Rajdeo Mandal- The Poet, the Novelist

Issue No. 88 (November-December 2019) of Muse India at http://museindia.com/Home/PastIssue displays Maithili literature in a very poor light. Moreover, it wrongly claims to be a representative review of Maithili Literature, whereas it was only in line with the Sahitya Akademi, Delhi; a mere representation of the so-called "dried main-drain". It is expected that Muse India will correct itself by announcing an issue exclusively devoted to the parallel tradition of Maithili literature. -Editor
 

T.K. Oommen writes in the "Linguistic Diversity" Chapter of "Sociology", 1988, page 291, National Law School of India University/ Bar Council of India Trust book: "... the Maithili region is found to be economically and culturally dominated by Brahmins and if a separate Maithili State is formed they may easily get entrenched as the political elite also. This may not be to the liking and advantage of several other castes, the traditionally entrenched or currently ascendant castes. Therefore, in all possibility the latter groups may oppose the formation of a separate Maithili state although they also belong to the Maithili speech community. This type of opposition adversely affects the development of several languages."
 

T.K. Oomen further writes: "... even when a language is pronounced to be distinct from Hindi, it may be treated as a dialect of Hindi. For example, both Grierson who undertook the classic linguistic survey of India and S. K. Chatterjee, the national professor of linguistics, stated that Maithili is a distinct language. But yet it is treated as a dialect of Hindi". (ibid, page 293)

 

 

RAJDEO MANDAL- THE POET, THE NOVELIST

The constant shedding of Tears -Maithili poem by Sh. Rajdeo Mandal - from his anthology of poems "Ambara"

Out of the eyes of my beloved

tears like a river

always keep flowing

and in that water of tears

people plunge

some feel cold

and some feel hot

some say wow!

and some feel bad.

but my blind-deaf accomplice

does not care,

her tears always keep flowing

but from some time her tears have stopped coming out

now perhaps she has emptied herself of tear

or

is she storing it !?

Verse is  not a popular genre, it is appreciated by a few. For a language like Sanskrit, the volunteers who are engaged in its popularisation, are using simple Sanskrit prose for it. They translate short stories and novels from other Indian languages into simple Sanskrit. But here translation of verse is barred as verse is read by none. A language, the number of whose speakers are so little that a need has been felt for organising camps for its spoken form, translation from verse into that language is considered misuse of resources.

In Maithili the situation has become grave. If we envisage a situation where there are no villages left, the number of speakers of this language would become almost NIL. People would speak in Maithili only in seminars and sittings. The need is already being felt for pronunciation and vocabulary enrichment classes even for the authors and singers of Maithili.

_Dataset records:_
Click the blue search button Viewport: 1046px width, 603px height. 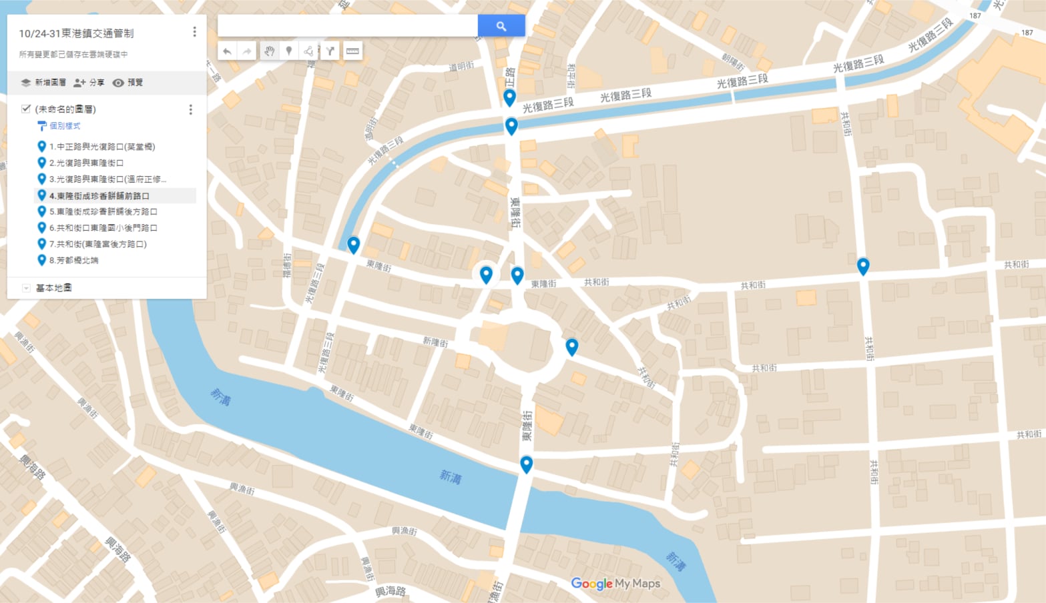(501, 26)
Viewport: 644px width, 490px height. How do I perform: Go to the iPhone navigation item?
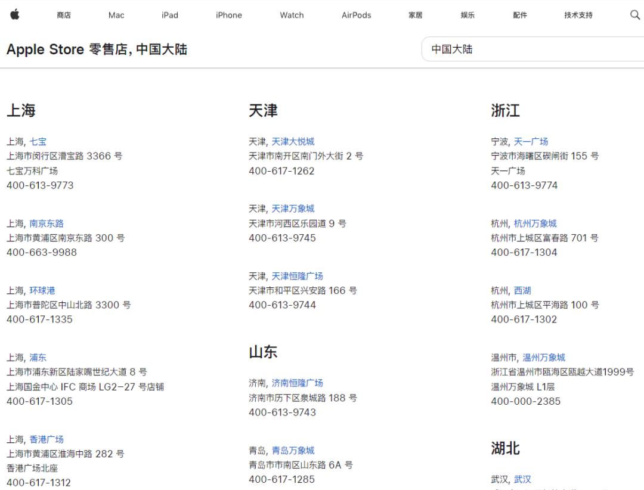click(229, 15)
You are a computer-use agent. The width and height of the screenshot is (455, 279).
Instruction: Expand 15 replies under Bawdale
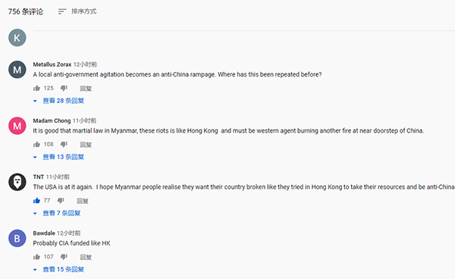pyautogui.click(x=59, y=269)
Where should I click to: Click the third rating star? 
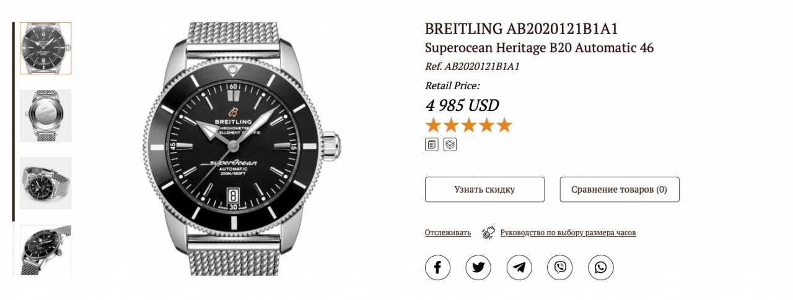(x=468, y=125)
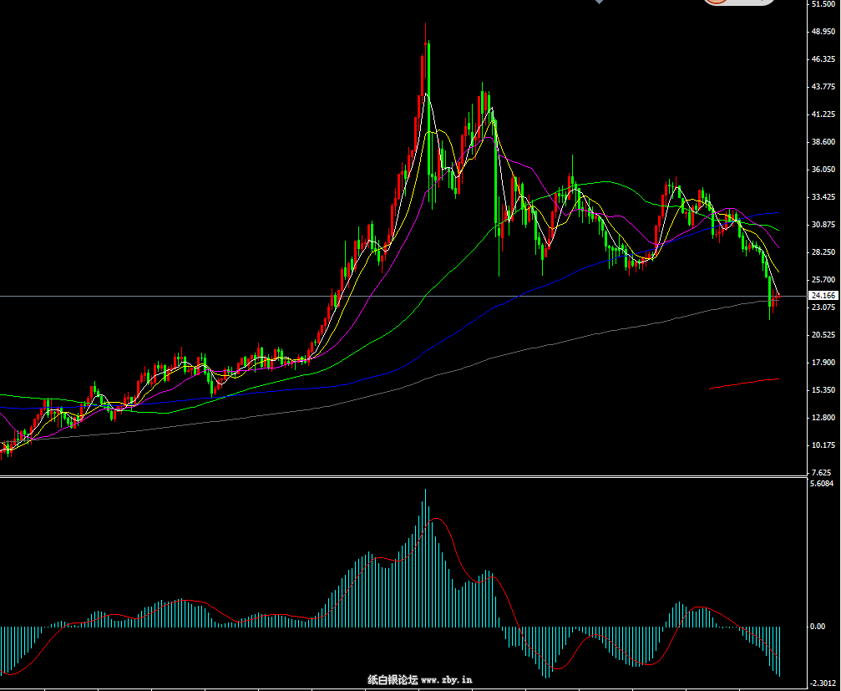The image size is (841, 691).
Task: Click the 20.525 price axis label
Action: click(823, 335)

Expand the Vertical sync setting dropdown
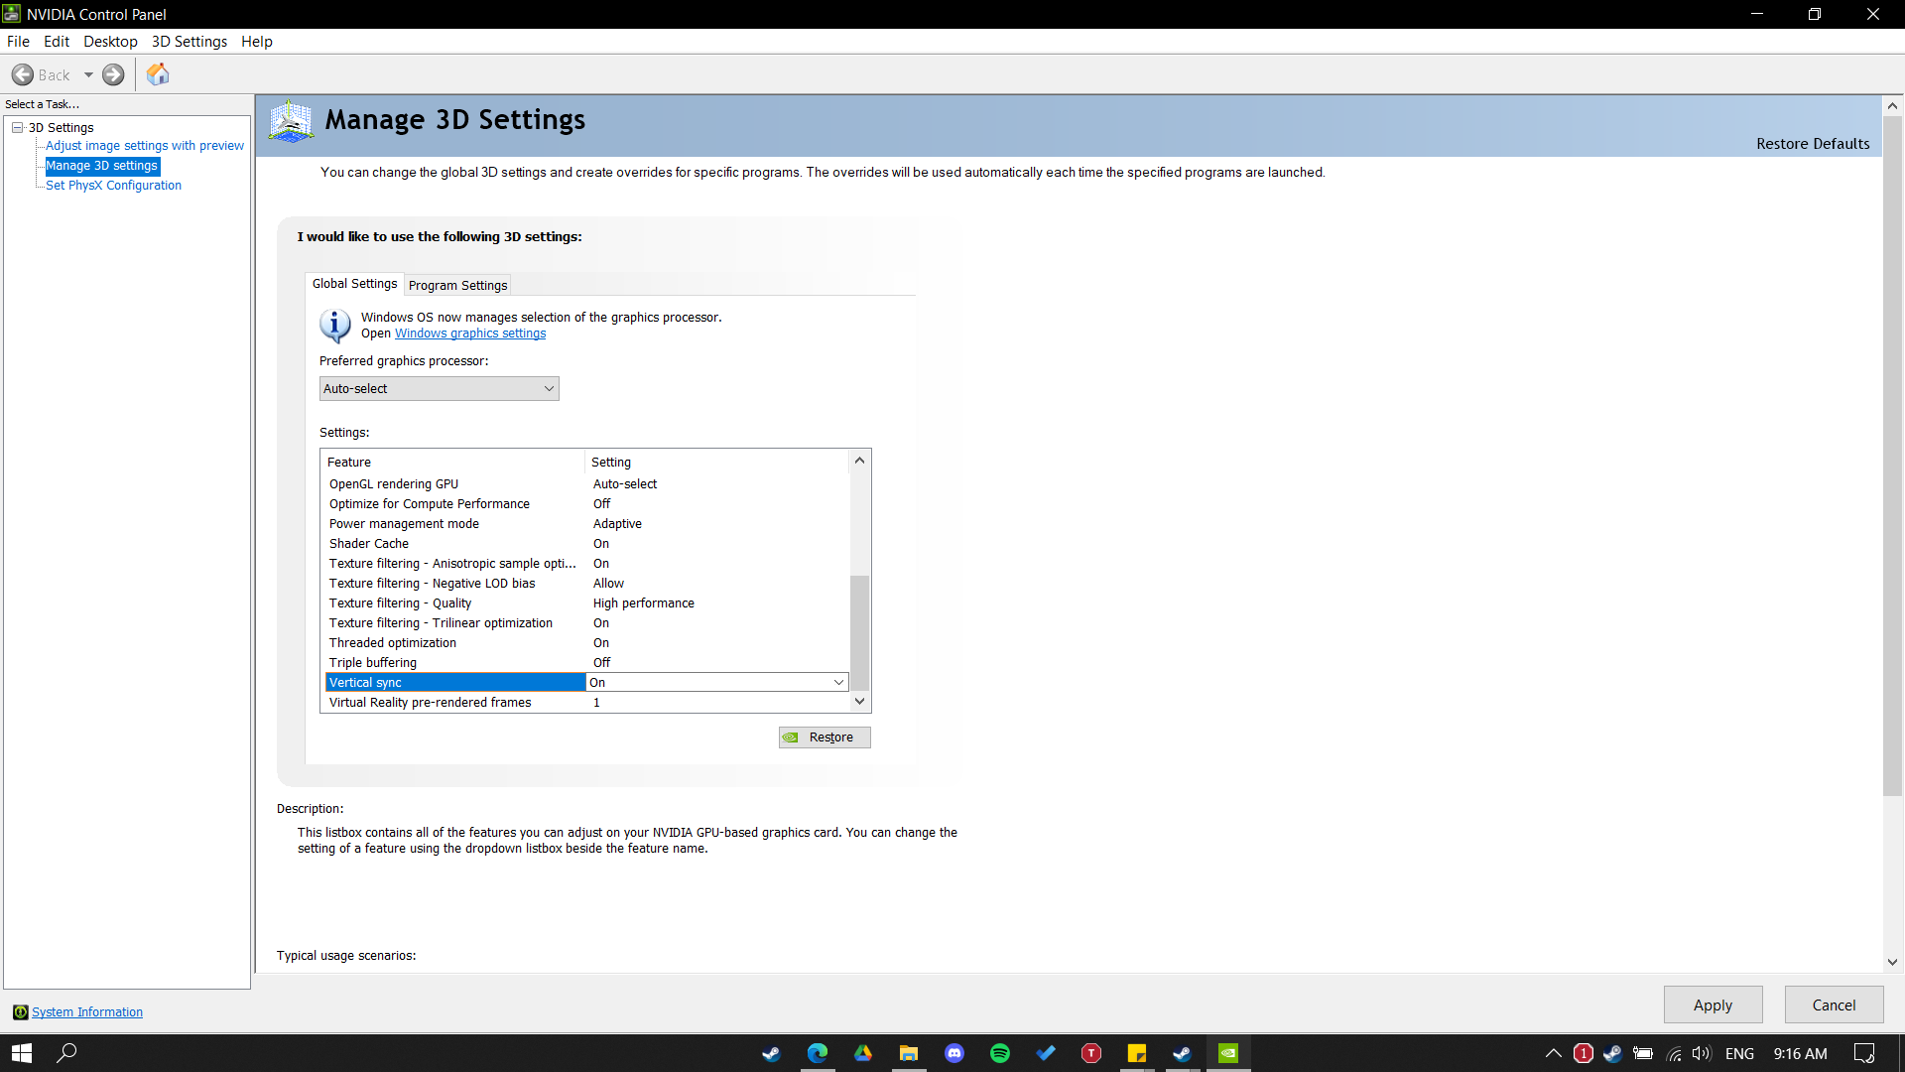click(x=838, y=682)
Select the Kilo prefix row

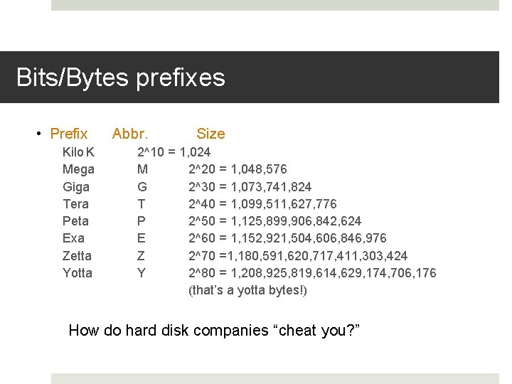(x=78, y=151)
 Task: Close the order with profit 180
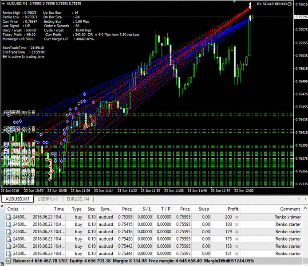(x=237, y=224)
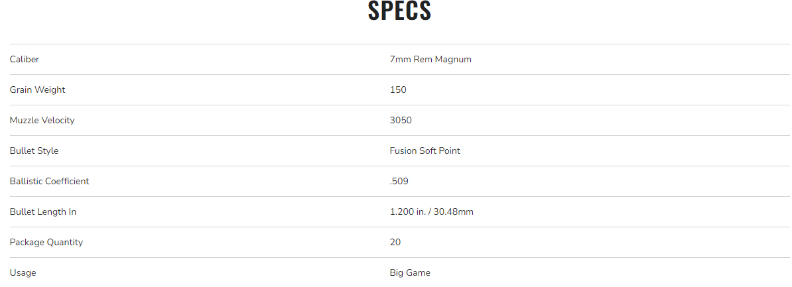Click the "7mm" text in the caliber value
The width and height of the screenshot is (792, 287).
point(400,60)
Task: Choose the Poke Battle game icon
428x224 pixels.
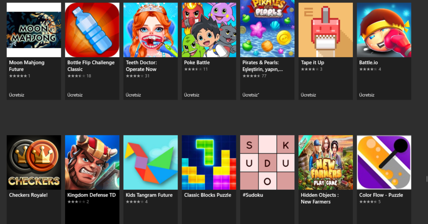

_What to work on:_
**a.** According to the Rajdeo Mandal text, what do the volunteers promoting Sanskrit translate into simple Sanskrit?
**b.** Translate this sentence from the Rajdeo Mandal text into Spanish: "The need is already being felt for pronunciation and vocabulary enrichment classes even for the authors and singers of Maithili."

_Responses per task:_
**a.** Short stories and novels from other Indian languages.

**b.** Ya se siente la necesidad de clases de pronunciación y de enriquecimiento del vocabulario incluso para los autores y cantantes del maithili.